WHAT TO WORK ON
Once you reach the line containing "The height and width of the screenshot is (2472, 1038)." in the data below, restate each line word for word up to and including the one containing "Task: Click the shipping".

DATA EXTRACTS

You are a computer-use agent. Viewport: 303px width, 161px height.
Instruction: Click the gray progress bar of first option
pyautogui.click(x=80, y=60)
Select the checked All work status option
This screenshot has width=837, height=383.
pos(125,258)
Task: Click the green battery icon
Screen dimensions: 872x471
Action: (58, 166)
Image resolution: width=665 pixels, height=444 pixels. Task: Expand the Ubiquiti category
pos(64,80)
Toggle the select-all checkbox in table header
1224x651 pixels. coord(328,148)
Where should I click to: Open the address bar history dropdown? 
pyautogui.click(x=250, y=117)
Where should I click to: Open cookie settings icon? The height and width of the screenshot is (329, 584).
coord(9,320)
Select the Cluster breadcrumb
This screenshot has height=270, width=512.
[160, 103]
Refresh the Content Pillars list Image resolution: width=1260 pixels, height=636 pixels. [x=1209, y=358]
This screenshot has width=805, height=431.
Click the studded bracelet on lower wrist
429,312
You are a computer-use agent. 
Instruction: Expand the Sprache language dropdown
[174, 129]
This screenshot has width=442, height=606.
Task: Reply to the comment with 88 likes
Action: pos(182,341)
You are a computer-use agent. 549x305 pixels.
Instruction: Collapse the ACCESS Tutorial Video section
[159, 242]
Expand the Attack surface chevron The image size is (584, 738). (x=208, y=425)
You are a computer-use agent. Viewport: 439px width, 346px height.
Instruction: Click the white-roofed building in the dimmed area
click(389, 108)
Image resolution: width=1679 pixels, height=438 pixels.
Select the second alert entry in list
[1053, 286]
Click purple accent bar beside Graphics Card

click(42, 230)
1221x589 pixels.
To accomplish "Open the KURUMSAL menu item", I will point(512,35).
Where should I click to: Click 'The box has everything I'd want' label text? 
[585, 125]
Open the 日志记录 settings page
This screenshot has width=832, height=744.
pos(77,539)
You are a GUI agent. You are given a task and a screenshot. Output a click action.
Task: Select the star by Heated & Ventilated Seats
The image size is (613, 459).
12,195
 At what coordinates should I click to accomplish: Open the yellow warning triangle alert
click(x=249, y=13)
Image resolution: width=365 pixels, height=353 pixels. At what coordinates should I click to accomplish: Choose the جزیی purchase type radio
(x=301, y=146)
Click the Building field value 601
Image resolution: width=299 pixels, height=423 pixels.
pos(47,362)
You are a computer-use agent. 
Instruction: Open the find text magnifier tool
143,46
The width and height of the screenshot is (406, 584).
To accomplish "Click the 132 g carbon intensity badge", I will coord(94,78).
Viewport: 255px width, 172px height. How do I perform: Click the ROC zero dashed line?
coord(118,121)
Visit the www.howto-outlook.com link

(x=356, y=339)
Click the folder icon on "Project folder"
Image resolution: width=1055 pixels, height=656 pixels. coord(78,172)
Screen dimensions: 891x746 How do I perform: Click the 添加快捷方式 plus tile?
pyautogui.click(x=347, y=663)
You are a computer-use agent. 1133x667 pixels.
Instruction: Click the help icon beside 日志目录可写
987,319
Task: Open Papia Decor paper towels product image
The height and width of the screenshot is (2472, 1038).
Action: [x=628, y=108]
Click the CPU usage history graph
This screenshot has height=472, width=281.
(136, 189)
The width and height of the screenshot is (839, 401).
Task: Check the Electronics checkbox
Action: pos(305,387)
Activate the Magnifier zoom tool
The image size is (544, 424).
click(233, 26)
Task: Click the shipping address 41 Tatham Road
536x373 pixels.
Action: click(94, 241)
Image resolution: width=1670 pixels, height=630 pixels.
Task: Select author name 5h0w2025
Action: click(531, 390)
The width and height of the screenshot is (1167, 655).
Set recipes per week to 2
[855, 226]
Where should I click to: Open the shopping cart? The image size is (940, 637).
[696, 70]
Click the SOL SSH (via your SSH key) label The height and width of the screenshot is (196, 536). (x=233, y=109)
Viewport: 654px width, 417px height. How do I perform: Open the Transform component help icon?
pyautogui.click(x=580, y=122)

TASK RESULT
The height and width of the screenshot is (2472, 1038).
Action: [x=628, y=108]
Click the CPU usage history graph
This screenshot has height=472, width=281.
(136, 189)
The width and height of the screenshot is (839, 401).
Task: Check the Electronics checkbox
Action: pos(305,387)
Activate the Magnifier zoom tool
The image size is (544, 424).
click(233, 26)
Task: Click the shipping address 41 Tatham Road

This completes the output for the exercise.